英語、留学を志望する高校生に向けて(広渡潔教授)

英語、留学を志望する高校生に向けて(広渡潔教授)
英語、留学を志望する高校生に向けて(広渡潔教授)
CUBE DIARY

英語、留学を志望する高校生に向けて(広渡潔教授)

2012.09.03

今年4月からCUBEで働き始めましたが、それ以前は大手銀行で主に国際金融に携わり50歳で退職、その後ビジネスから足を洗い英国の大学院で歴史を勉強しました。こうした経験からおそらく同世代では比較的英語というものに長く深く接してきたほうで、それでもいまだに英語で苦労しています。
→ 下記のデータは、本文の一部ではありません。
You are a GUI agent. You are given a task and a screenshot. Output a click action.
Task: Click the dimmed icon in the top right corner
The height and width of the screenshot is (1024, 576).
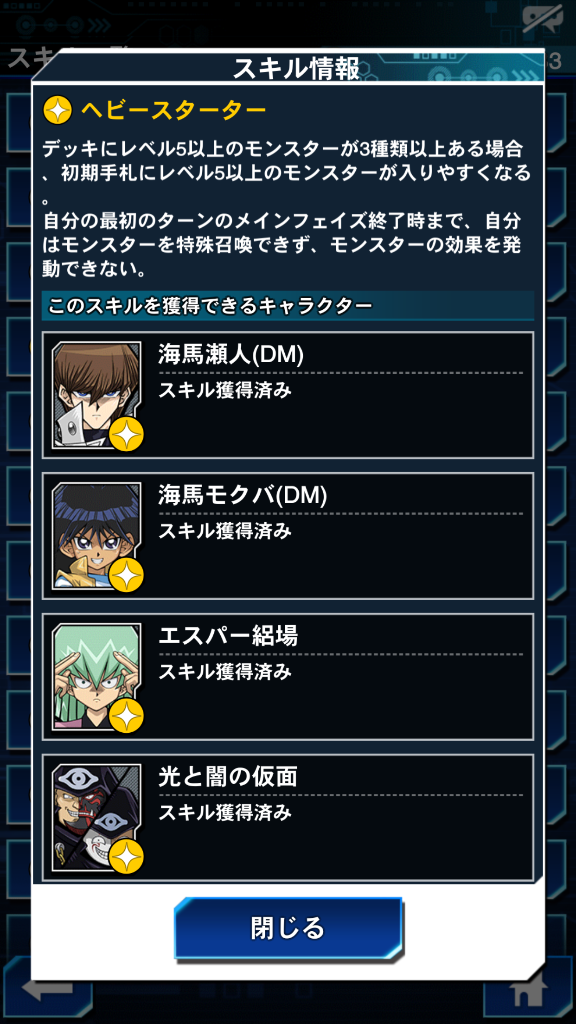[543, 22]
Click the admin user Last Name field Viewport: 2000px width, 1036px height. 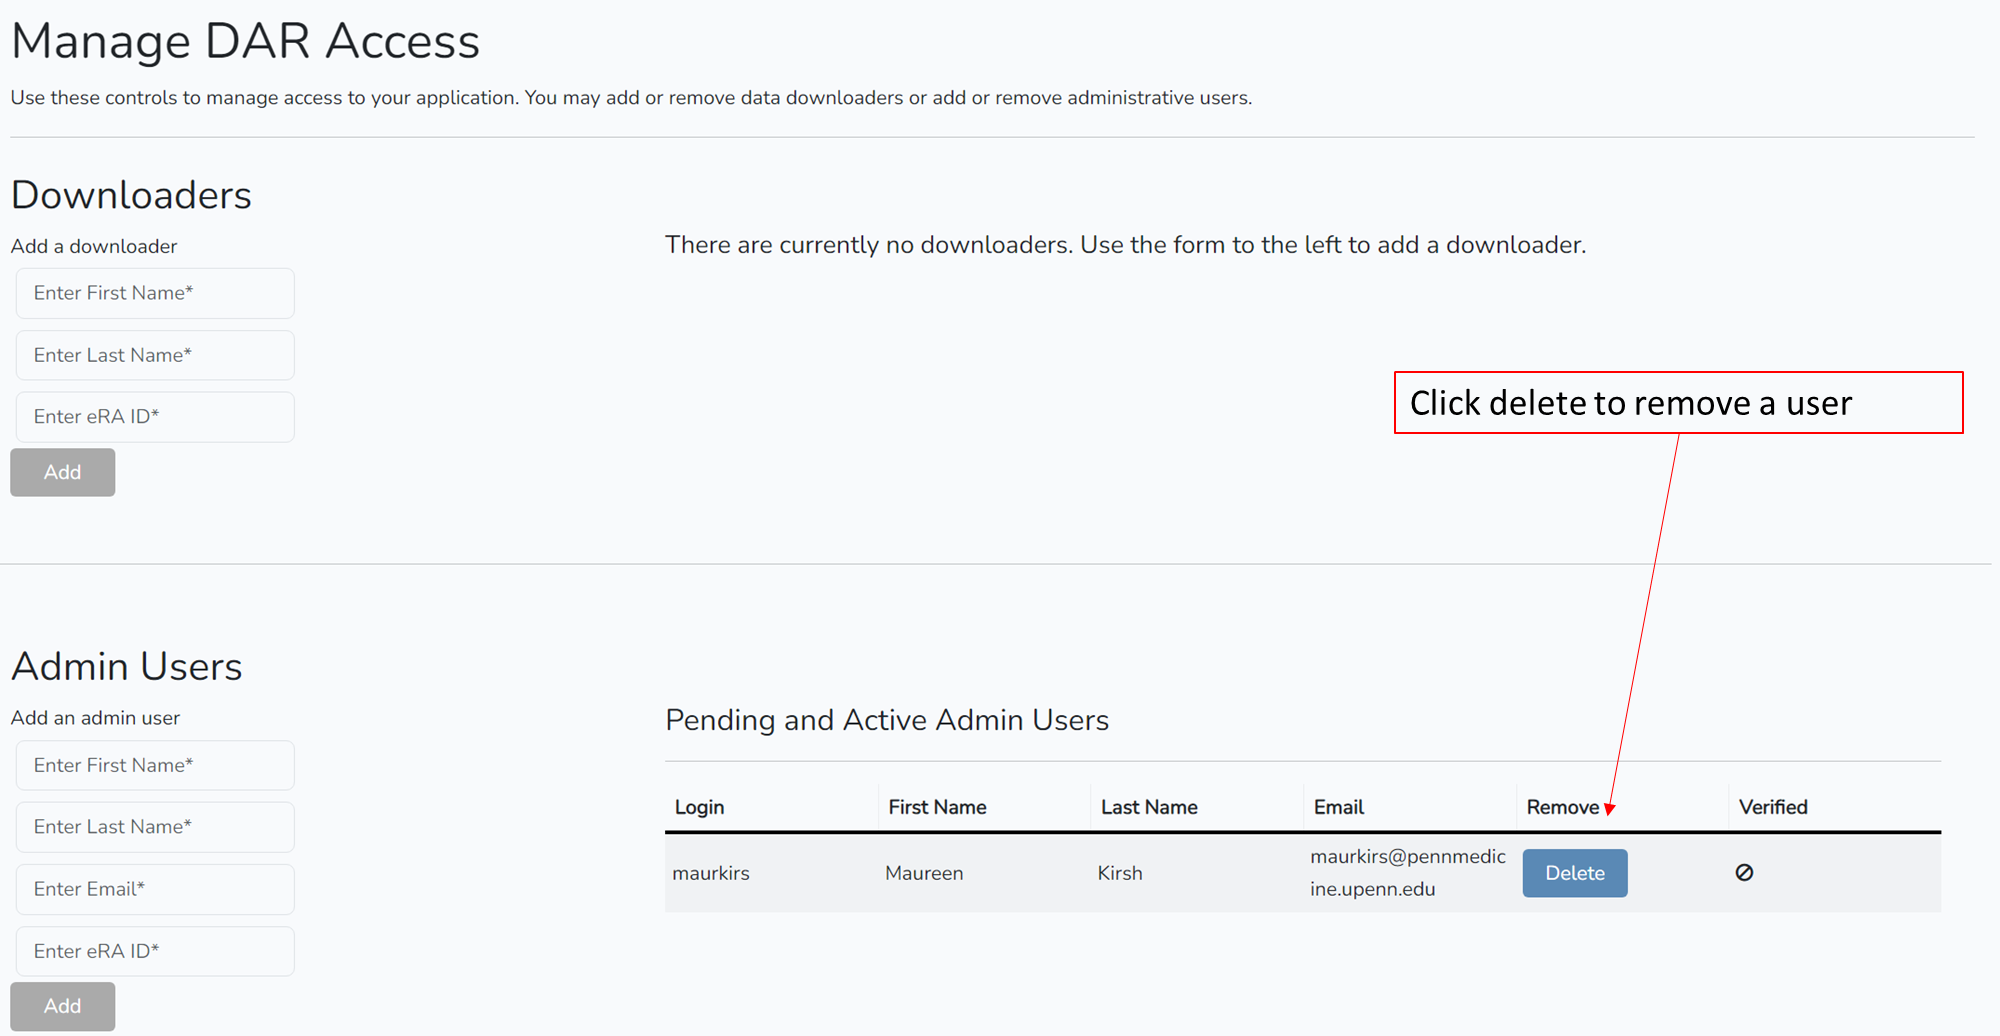point(155,827)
http://www.konan-u.ac.jp/faculty/cube/professor/hirowatari.html

CUBEでの特別留学というのは、北米の一流大学で現地学生と机を並べて約10ヶ月のアカデミック留学を行うもので、ユニークな制度でまさにCUBEの看板でもある「英語で学ぶ」の実践版でもあります。その一方で正直なところ10ヶ月、あるいは1年から2年現地にいても、社会的に通用する英語が簡単に身につくわけではありません。その後も継続的に不断に努力することが必要です。私の経験を踏まえていえば、こうした努力を行うにあたって、ひとつの重要な姿勢はまず量をこなすことです。

欧米の大学、大学院の学生に対する課題図書は非常に多く、講義、セミナーに関連する多量の書籍、論文に目を通すのは当たり前です。なぜ多くの文献を読まないといけないか。基礎的な知識が書いてある基本書を読めばいいではないか、という見方もあるかと思います。しかしここに実を言うと欧米と日本との教育の違いというものが色濃く出ています。要は欧米での教育、特に高等教育の基本はCritique、すなわち批評ないし批判です。単に知識を得る、あるいは何かを習うことではありません。批評を行うためにはまずその前提にこれまでどんな議論が行われてきたか理解する必要があります。それを踏まえたうえで、自分の見方、意見というのを構築するのが求められます。このプロセスを専門用語でLiterature Review、文献検索と言いますが、これがまず論文やエッセイを書く上での重要なスタートラインとなります。

いやあ、自分は専門の学者になるわけではないのでそこまでは、と思う人もいるかもしれません。しかし「量をこなす」ということは実は「英語で学ぶ」というCUBEの方針、あるいは皆さんの将来の実社会での仕事にも十分関わってきます。まず「英語で学ぶ」というのは英語の実践、活用を念頭に置いた考え方ですが、最近の学生全般についてみると会話力はなかなかですが、読解力が落ちています。要は文献をきっちり読んで理解する能力が落ちてきています。これを鍛えないことには、「英語で学ぶ」も早晩行き詰ります。英語には同じ言葉で複数の意味を持つ言葉が数多くあります。例えばargumentには論争という意味と意見という意味があります。文脈でどちらを意味するか、これは文章を読み慣れないと身につきません。また量をこなすことで英語特有の文章のスタイル、Collocation(言葉の組み合わせ方、例えばspeechという名詞にはどの動詞が適切なのか)が身につき、これがひいてはWriting, Speakingの能力向上にもFeedbackしていきます。

しかし「量をこなす」というのはそれだけにとどまらず実社会でも関係してきます。例えば金融機関に入り取引先企業を審査するにはその企業の財務諸表、その企業の属する業界の調査資料など膨大な資料に目を通しエッセンスを掴むことが求められます。しかもこうした能力をじっくりと育てることを社会は許してくれません。多くの企業では特に若いうちに大量の仕事をこなすことが求められます。もちろんそこに失敗もあります。しかしその本当の狙いは「量が質を作る」ということにあり、それを通じてしか人材は育たないのです。

「量をこなす」というのはある意味で「詰め込み教育」の復権です。現実の教育現場でも「ゆとり教育」の限界が指摘されつつあるのは皆さんもご承知のとおりです。CUBEで思い切ってみずからを「詰め込み教育」に放り込んでみませんか。勉強量に比例して着実に自分の資質が向上するのを実感してください。まさにスポーツの世界と同じように「練習は裏切らない」と思います。